§ Required work
State the number of lines in the records underneath where the word "pixel" turns up, and say nothing else.
**** Records to use
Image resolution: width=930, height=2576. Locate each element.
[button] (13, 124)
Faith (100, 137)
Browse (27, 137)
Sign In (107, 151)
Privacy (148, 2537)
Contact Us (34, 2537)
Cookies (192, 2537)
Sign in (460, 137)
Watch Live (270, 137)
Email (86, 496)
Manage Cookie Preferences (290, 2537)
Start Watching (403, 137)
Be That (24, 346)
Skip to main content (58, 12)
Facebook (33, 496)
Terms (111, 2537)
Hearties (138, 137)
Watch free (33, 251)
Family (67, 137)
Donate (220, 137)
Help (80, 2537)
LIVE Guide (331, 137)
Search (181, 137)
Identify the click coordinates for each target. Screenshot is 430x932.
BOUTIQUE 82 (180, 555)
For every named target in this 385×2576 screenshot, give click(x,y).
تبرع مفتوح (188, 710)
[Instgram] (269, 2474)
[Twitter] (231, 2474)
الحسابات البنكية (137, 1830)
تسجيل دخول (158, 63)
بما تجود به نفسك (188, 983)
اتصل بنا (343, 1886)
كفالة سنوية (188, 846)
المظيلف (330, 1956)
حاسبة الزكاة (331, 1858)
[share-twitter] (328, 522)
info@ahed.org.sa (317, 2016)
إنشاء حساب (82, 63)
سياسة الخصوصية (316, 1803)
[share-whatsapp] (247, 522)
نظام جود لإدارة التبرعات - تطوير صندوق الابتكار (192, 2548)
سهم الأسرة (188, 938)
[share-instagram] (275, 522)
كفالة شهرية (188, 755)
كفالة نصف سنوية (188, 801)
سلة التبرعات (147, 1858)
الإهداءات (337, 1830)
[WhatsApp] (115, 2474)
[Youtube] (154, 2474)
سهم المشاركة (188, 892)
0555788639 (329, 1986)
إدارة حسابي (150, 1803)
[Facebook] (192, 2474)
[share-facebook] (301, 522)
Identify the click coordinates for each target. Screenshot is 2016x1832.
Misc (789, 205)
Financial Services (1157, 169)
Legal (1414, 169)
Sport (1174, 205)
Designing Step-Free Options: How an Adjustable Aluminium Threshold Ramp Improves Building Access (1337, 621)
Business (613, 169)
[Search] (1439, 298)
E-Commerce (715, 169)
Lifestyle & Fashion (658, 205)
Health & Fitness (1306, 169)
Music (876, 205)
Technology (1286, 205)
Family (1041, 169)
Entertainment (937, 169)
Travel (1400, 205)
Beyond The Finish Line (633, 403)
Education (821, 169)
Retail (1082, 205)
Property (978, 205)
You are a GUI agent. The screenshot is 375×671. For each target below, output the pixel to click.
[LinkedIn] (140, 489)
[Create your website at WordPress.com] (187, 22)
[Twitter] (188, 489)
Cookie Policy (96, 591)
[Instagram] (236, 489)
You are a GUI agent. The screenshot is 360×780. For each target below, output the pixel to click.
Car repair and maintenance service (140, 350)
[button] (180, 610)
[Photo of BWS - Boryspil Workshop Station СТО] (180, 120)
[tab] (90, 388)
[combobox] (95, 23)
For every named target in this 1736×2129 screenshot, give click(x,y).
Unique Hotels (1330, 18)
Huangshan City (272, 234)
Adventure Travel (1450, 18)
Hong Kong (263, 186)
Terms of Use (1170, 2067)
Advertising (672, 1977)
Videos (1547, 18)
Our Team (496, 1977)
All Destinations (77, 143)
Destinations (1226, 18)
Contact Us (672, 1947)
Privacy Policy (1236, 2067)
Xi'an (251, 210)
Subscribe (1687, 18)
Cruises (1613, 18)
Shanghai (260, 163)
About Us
********
§ Expected answer
2